Problem to solve
Pull out every line of the rows below that contains the string "field", and copy each one.

Supplied data
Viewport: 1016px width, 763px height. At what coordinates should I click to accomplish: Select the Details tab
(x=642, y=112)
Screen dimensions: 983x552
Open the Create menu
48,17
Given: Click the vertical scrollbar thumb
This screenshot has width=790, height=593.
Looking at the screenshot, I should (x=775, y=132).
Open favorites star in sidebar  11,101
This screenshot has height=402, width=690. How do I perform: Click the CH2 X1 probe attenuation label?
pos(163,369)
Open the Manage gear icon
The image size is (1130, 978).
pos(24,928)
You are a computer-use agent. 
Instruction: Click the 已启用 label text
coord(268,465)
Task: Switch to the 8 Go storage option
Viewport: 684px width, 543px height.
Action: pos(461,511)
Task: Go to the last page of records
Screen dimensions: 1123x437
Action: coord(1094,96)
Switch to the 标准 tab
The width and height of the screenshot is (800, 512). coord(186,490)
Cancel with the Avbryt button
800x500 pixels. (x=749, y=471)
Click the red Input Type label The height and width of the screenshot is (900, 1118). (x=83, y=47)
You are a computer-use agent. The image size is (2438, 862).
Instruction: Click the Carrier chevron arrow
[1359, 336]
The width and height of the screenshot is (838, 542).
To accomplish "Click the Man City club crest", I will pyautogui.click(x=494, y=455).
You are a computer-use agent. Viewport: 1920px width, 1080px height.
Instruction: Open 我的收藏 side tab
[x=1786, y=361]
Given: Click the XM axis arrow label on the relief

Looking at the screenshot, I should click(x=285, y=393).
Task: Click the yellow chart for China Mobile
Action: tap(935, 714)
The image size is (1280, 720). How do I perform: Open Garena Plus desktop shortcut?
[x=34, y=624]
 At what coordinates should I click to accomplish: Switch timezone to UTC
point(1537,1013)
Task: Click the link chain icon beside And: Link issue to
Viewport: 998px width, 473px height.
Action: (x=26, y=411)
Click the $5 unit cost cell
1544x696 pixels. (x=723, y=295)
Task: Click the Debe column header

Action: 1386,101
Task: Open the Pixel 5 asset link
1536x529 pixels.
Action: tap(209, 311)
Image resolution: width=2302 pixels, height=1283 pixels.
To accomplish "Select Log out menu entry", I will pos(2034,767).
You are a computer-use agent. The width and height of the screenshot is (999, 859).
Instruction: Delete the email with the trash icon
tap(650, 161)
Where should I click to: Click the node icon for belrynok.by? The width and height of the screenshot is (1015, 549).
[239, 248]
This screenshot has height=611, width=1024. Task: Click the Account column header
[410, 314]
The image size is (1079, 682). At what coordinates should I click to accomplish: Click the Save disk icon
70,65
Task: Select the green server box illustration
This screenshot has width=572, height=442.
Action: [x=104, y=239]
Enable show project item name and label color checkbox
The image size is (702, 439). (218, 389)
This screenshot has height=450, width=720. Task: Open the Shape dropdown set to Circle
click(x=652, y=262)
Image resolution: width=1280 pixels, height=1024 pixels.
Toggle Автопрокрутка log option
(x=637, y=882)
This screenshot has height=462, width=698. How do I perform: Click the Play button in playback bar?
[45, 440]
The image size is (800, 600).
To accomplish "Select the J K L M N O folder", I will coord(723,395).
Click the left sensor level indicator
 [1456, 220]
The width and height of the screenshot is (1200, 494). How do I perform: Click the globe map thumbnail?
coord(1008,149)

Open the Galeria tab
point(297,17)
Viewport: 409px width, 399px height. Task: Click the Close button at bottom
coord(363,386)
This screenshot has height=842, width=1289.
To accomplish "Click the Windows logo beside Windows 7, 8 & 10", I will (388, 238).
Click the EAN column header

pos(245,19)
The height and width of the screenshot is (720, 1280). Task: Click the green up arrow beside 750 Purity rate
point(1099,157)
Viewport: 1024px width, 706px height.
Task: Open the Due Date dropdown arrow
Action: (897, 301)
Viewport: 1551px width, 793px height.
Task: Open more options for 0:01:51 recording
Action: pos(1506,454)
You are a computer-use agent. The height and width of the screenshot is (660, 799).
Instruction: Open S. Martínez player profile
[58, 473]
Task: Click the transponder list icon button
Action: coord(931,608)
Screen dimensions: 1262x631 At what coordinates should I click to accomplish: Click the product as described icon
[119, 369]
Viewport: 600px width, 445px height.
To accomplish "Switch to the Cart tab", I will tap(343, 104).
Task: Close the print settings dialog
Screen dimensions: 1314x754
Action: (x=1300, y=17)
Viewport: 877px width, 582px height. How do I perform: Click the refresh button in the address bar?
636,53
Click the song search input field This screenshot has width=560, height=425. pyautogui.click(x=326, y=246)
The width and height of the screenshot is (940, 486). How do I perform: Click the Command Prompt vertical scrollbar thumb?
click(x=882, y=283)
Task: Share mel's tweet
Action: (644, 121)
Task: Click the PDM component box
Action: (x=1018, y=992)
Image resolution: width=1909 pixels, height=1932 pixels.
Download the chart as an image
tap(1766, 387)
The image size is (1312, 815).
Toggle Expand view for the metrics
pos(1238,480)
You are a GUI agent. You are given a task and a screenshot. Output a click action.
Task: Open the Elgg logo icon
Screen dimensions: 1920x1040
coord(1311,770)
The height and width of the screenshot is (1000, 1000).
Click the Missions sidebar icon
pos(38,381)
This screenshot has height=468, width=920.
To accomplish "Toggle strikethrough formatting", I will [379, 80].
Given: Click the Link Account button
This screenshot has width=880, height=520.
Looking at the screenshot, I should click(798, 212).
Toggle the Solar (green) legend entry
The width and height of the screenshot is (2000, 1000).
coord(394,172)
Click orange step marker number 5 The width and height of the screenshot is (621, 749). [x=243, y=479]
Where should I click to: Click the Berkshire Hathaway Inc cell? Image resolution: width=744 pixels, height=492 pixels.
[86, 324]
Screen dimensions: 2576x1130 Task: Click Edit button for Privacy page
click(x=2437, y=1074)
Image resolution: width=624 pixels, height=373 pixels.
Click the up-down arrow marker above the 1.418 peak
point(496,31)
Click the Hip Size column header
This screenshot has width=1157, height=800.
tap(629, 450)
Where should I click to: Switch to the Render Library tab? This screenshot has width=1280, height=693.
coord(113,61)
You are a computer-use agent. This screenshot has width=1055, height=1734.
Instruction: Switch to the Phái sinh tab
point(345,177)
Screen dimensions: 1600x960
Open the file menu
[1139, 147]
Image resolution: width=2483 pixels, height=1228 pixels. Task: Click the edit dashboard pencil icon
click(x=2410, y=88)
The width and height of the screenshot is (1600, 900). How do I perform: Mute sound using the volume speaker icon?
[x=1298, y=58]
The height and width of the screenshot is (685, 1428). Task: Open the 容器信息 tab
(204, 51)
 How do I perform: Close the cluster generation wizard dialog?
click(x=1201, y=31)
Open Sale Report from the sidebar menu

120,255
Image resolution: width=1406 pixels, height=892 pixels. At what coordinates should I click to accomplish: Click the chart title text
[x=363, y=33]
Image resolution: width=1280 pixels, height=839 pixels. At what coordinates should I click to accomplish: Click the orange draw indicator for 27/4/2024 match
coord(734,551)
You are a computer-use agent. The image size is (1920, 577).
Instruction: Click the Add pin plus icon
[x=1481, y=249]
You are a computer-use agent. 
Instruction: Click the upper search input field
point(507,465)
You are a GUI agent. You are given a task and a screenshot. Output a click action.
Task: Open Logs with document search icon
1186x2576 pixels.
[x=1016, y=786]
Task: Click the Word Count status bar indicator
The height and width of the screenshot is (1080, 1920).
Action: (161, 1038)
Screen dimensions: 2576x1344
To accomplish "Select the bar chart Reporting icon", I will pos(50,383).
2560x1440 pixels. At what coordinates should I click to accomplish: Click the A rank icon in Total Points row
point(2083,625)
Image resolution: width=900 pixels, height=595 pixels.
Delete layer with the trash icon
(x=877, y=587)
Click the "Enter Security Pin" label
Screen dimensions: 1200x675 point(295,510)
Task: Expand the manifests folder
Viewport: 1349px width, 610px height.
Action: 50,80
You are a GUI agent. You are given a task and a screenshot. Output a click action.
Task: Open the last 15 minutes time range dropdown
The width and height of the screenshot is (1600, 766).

Response for this exercise
Click the song search input field This screenshot has width=560, height=425. pyautogui.click(x=326, y=246)
Instruction: Click the upper search input field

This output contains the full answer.